Обнаруживаются положительные ионы с массовым диапазоном от 500 до 5000 m/z.Глу-фибринопептид B измеряется каждые 45 секунд для автоматической коррекции отклонения массы.Используйте инструментальное программное обеспечение MassLynx с расширением MaxEnt1 для деконволюции среднего спектра после вычета базовой линии и сглаживания.

UMPилированный HCoV-229E nsp9 расщепляли добавлением модифицированного трипсина, пригодного для секвенирования (Serva), и инкубировали в течение ночи при 37°C.Для обессоливания и концентрирования пептидов использовали центрифугирующую колонку Chromabond C18WP (номер детали 730522; Macherey-Nagel).Наконец, пептид растворяли в 25 мкл воды, содержащей 5% ацетонитрила и 0,1% муравьиной кислоты.

Образцы анализировали методом МС с использованием масс-спектрометра Orbitrap Velos Pro (Thermo Scientific).Новейшая нано-ВЭЖХ-система (Dionex), оснащенная специальным торцевым 50-см ??Колонка C18 RP 75 мкм, заполненная магнитными шариками размером 2,4 мкм (Dr. Albin Maisch High Performance LC GmbH).
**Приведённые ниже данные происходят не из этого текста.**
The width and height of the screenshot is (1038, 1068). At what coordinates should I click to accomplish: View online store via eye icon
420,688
Подключитесь к масс-спектрометру онлайн через источник наноспрея Proxeon;введите 6 мкл раствора для расщепления трипсина во внутренний диаметр 300 мкм ×??Колонка для концентрирования C18 PepMap диаметром 1 см (Thermo Scientific).Используя воду/0,05% муравьиную кислоту в качестве растворителя, образец автоматически улавливали и обессоливали со скоростью потока 6 мкл/мин.
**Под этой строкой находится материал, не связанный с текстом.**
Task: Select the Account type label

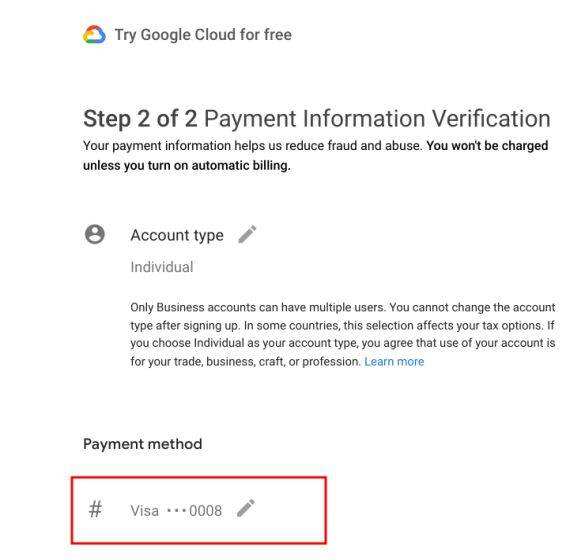Action: [177, 235]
Для разделения триптических пептидов при скорости потока 300 нл/мин использовали следующие градиенты воды/0,05% муравьиной кислоты (растворитель А) и 80% ацетонитрила/0,045% муравьиной кислоты (растворитель В): 4% В для 5 минут, затем линейный градиент 30 A до 45% B в течение нескольких минут и линейное увеличение до 95% растворителя B в течение 5 минут.Подсоедините хроматографическую колонку к наноэмиттеру из нержавеющей стали (Proxeon) и распылите элюент непосредственно на нагретый капилляр масс-спектрометра, используя потенциал 2300 В. Обзорное сканирование с разрешением 60 000 в масс-анализаторе Orbitrap связано с с минимум тремя сканами данных МС/МС, динамически исключенными в течение 30 секунд, с использованием диссоциации, вызванной столкновением с линейной ионной ловушкой, или диссоциации при столкновении с более высокой энергией в сочетании с обнаружением орбитальной ловушки. Разрешение составляет 7500.


Время публикации: 03 августа 2021 г.